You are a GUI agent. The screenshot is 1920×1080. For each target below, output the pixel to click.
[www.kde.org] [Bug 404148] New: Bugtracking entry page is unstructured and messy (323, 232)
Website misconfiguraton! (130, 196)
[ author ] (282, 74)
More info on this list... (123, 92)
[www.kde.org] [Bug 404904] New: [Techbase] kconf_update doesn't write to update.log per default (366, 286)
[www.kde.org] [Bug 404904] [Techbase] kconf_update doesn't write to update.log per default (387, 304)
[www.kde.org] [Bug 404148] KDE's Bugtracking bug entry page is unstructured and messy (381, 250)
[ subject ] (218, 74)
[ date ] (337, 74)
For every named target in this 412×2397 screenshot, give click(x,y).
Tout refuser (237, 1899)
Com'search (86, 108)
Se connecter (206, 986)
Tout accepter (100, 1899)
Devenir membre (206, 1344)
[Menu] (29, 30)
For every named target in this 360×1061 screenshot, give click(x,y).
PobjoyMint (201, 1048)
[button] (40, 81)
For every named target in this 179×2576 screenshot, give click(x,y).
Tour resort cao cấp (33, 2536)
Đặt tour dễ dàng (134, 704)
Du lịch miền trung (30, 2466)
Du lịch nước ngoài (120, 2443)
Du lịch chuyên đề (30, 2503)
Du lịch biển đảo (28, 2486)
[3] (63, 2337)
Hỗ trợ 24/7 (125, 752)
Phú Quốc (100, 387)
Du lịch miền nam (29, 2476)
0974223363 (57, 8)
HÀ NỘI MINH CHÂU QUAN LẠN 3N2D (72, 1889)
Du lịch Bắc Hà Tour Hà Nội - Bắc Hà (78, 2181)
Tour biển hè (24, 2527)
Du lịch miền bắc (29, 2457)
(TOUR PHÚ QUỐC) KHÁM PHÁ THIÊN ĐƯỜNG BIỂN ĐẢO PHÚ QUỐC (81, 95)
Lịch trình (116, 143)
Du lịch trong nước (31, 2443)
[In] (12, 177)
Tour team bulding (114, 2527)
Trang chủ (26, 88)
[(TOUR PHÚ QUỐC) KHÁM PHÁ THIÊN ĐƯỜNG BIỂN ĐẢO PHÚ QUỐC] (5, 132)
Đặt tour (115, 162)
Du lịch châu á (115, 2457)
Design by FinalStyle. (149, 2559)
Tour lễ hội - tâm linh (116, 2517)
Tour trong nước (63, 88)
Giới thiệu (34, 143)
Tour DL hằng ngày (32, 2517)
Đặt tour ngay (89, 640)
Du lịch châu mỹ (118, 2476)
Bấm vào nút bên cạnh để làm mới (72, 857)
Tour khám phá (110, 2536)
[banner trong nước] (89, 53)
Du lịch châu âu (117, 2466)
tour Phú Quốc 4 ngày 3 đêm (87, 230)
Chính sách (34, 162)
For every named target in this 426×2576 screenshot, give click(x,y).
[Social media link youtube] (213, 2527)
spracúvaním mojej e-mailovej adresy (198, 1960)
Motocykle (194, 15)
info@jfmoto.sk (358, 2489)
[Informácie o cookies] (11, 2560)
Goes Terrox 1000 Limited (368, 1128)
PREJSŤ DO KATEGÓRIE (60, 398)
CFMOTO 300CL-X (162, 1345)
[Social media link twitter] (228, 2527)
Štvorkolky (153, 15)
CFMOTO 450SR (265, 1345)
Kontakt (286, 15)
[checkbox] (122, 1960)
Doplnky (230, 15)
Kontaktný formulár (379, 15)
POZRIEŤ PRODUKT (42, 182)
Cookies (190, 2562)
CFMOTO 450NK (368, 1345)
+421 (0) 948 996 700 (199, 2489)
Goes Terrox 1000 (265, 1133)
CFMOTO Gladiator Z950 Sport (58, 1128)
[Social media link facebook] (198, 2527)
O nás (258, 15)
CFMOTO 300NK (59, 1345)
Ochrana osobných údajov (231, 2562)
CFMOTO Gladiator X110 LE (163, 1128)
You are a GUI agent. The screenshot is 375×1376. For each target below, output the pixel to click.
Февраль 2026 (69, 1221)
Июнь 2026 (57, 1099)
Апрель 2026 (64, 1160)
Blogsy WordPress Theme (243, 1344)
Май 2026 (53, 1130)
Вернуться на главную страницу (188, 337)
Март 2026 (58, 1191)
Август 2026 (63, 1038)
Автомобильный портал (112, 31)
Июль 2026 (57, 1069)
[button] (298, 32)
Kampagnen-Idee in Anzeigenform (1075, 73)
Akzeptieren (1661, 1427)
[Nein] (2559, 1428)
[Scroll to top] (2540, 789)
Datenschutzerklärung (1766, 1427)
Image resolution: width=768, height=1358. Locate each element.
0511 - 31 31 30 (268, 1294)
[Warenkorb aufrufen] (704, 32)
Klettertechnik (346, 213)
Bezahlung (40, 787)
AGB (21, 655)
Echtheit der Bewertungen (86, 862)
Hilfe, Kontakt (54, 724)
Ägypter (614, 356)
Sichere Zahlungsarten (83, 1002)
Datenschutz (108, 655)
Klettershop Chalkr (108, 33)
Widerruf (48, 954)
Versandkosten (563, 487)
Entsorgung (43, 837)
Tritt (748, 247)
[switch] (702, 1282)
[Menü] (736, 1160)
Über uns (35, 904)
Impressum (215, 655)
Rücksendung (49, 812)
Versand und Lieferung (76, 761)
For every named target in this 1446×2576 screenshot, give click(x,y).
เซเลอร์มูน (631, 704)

· · · · ·

- **Aim of the exercise**: Where in the records does the string "Bugtracking" appear? Copy every line that has it.

- **Problem solution**:
[www.kde.org] [Bug 404148] New: Bugtracking entry page is unstructured and messy (323, 232)
[www.kde.org] [Bug 404148] KDE's Bugtracking bug entry page is unstructured and messy (381, 250)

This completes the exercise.